On my last day in Venice, I knew I could take it easy. The fastest bus to Ljubljana was only to leave at 11:50 from Venice Mestre, a 12 minute train ride from the island. What followed was a story of how bus rides should not exactly work. The destination of the bus ride, Ljubljana, the Slovenian capital, was however definitively worth the trip.
After a relaxed breakfast in the bar, to which the Backpackers House Venice is attached, I slowly made my way to the Venice Santa Lucia train station. There I got a ticket from the vending machine to almost immediately board the next regional train to Venice Mestre. The bus station was supposed to be right next to the train station according to the lady at the information booth.
Once in Mestre, I followed the signs to the bus station. Inquiring at the ticket booth, the guy at the counter told me, that the next bus for Ljubljana was leaving at 4:50pm… not exactly my information. So I asked him where the Eurolines busses were running from and he sent me back to the train station.

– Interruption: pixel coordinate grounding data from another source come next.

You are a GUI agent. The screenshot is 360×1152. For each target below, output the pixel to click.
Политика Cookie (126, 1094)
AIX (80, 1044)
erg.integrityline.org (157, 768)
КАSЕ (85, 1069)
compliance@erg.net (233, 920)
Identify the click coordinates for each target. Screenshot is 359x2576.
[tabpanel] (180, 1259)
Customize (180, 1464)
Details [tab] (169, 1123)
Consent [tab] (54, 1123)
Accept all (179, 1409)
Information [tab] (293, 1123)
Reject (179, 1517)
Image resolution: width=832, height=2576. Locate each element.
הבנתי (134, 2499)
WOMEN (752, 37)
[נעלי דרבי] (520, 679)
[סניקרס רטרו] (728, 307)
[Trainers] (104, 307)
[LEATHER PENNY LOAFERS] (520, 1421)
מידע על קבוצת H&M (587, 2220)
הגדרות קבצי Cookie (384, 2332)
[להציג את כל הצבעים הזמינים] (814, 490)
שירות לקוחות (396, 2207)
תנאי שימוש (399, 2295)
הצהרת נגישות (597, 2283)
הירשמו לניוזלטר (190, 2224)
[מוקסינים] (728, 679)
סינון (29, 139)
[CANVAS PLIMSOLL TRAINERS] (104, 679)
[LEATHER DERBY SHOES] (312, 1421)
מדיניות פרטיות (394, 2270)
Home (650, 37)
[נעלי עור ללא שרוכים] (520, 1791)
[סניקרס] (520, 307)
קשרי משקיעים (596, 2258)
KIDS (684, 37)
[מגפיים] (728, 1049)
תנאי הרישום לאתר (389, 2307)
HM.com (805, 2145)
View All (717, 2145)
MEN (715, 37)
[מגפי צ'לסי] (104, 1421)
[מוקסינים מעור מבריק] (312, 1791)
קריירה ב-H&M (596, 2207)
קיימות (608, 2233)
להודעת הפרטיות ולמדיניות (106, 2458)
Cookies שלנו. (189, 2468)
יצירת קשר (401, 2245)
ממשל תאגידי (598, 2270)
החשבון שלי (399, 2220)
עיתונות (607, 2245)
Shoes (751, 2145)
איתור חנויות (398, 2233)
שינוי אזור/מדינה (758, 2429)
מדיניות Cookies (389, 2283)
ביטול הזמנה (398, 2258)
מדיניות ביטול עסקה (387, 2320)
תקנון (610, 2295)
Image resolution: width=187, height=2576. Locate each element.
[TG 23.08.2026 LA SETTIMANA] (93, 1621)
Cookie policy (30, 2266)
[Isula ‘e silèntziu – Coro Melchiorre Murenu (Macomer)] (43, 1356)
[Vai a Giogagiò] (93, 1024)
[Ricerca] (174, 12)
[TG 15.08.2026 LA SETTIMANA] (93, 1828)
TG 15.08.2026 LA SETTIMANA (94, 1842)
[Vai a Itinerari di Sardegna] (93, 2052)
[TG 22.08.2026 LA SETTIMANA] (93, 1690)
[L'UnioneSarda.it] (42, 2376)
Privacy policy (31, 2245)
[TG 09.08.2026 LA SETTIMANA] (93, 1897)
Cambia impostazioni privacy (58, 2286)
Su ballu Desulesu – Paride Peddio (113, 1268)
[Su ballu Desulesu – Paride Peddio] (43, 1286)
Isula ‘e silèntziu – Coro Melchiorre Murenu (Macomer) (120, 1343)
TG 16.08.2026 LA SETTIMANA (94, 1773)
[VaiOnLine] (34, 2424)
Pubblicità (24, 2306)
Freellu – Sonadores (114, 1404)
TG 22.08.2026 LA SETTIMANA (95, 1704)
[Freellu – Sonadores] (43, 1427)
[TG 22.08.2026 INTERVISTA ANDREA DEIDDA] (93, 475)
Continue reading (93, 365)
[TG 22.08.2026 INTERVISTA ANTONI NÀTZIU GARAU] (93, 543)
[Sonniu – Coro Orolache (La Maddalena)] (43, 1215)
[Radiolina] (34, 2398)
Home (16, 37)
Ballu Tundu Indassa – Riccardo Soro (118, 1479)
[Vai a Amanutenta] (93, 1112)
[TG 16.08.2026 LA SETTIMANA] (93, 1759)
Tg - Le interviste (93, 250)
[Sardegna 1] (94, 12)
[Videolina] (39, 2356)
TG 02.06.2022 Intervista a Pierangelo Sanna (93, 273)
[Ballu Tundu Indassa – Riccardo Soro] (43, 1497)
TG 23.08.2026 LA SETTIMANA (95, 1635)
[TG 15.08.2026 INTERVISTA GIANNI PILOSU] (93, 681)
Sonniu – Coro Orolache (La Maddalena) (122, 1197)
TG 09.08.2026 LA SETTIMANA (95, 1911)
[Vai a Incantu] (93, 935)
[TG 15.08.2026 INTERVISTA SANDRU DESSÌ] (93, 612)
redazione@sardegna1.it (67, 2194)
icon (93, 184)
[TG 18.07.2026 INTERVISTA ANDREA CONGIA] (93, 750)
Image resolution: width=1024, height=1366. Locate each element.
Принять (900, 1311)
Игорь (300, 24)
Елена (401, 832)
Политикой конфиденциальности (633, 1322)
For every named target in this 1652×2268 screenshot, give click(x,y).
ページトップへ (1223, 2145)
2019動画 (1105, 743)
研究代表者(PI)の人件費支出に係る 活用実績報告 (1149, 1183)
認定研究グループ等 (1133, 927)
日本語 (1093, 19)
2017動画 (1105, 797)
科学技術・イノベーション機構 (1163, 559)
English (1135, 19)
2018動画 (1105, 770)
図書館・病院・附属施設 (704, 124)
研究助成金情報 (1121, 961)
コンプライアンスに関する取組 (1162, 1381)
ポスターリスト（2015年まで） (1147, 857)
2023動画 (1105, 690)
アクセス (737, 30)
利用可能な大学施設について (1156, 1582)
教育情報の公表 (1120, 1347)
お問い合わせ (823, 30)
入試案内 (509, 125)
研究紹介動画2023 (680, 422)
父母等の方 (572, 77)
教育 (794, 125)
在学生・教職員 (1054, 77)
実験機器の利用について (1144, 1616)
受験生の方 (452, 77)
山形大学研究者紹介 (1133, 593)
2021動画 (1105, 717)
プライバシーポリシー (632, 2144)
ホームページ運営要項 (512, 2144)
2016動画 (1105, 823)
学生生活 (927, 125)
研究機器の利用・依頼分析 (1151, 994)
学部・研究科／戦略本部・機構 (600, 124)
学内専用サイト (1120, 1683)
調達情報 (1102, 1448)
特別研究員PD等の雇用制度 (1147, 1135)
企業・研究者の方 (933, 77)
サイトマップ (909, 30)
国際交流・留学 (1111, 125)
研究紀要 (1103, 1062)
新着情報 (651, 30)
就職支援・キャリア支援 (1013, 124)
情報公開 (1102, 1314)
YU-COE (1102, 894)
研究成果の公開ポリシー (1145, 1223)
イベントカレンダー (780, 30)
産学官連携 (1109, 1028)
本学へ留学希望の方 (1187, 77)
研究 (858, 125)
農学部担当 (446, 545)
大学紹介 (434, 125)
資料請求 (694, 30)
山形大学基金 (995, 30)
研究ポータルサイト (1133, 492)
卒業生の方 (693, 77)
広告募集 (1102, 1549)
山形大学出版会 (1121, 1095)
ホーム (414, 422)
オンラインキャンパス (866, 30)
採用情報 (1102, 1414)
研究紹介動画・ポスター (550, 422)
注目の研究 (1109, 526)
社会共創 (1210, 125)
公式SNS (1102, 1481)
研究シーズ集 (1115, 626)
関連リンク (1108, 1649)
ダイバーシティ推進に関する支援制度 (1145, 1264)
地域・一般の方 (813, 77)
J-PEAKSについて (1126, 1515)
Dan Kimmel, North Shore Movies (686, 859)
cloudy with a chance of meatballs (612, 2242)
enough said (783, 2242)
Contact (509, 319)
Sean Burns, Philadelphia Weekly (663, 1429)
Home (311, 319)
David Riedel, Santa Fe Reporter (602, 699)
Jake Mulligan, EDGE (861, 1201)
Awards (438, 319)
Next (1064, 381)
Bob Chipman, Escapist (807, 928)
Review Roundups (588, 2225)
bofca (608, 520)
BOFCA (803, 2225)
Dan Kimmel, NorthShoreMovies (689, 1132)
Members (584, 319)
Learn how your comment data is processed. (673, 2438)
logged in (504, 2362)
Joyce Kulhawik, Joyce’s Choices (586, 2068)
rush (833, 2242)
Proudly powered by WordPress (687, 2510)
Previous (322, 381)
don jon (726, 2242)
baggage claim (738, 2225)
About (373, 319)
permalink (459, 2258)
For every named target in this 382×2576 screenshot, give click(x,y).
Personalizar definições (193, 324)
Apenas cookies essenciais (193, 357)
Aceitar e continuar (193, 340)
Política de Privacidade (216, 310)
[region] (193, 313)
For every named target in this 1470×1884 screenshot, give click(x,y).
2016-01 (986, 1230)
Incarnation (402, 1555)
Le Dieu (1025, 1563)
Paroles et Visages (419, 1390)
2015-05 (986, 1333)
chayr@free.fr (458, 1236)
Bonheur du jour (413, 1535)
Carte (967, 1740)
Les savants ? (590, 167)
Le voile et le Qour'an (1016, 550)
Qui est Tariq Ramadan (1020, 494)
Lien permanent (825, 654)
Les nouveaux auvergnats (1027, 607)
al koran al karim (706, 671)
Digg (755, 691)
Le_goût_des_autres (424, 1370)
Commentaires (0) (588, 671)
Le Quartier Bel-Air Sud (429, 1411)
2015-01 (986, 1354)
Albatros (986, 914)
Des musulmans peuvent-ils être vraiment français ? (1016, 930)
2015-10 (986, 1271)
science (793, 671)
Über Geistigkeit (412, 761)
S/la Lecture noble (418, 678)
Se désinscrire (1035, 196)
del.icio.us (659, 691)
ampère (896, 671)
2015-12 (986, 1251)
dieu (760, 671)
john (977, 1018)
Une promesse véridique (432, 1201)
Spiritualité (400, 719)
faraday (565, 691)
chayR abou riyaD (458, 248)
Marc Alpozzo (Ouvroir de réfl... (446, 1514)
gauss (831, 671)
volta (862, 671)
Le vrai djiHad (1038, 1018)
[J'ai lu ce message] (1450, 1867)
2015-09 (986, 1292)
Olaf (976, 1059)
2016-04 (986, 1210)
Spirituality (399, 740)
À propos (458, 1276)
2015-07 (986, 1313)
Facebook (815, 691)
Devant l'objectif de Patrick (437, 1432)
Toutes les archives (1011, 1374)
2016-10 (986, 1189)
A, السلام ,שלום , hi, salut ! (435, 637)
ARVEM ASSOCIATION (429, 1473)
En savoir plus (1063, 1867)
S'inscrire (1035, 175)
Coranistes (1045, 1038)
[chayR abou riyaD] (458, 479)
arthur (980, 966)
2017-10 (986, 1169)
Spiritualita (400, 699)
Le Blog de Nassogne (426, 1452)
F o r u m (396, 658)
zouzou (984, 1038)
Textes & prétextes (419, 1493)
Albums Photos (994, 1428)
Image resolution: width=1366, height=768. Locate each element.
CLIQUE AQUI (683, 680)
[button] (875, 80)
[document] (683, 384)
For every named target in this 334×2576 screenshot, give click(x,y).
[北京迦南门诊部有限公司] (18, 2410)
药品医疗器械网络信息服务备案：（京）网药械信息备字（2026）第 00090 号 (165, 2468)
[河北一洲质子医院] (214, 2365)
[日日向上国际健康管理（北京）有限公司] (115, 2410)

On the way, I saw the bus for Ljubljana, so I walked up to the driver, if I could get a ticket from him and when he was leaving. He explained in broken German, that he was leaving more or less in an hour. He already let me put my big backpack in the luggage compartment.
An hour later, I was back at the bus and after waiting for another 45 minutes (it actually was the 11:50 bus), the bus finally left. But only to leave the freeway just before the first toll booth. Oh, nice trick: drive around the toll booth somehow for not having to pay the fees… but the bus turned around at the next roundabout and headed back to the Mestre train station. Apparently some lady had forgotten her partner or a piece of luggage. What followed was a larger commotion, before we set of for Ljubljana again.
I continued my explorations on the next day, by walking across the market and then by climbing up the hill to the castle. Should you ever be in Ljubljana, the 4 euros entrance fee for the museum and the watch tower are money well spent (add another 2 euros if you don’t feel like climbing the hill, but take the funicular instead).
The museum of Slovenian history apparently only just recently (re-)opened and spots very interesting multimedia displays which allow you to take as much detail about the history as you would like. And the view from the watch tower is just superb, Not only can you see the whole city from above, but you also see the alps and the Dalmatian mountain range at the horizon.
The afternoon was spent lazily eating a tortilla (Slovenians seem to love Mexican food, you find some dishes on almost any menu) and drinking an Espresso on the edge of the Ljubljanica river.
My plan for tomorrow is an excursion into the Slovenian Karst to visit the Postojna caves and to the coast either at Koper or Piran.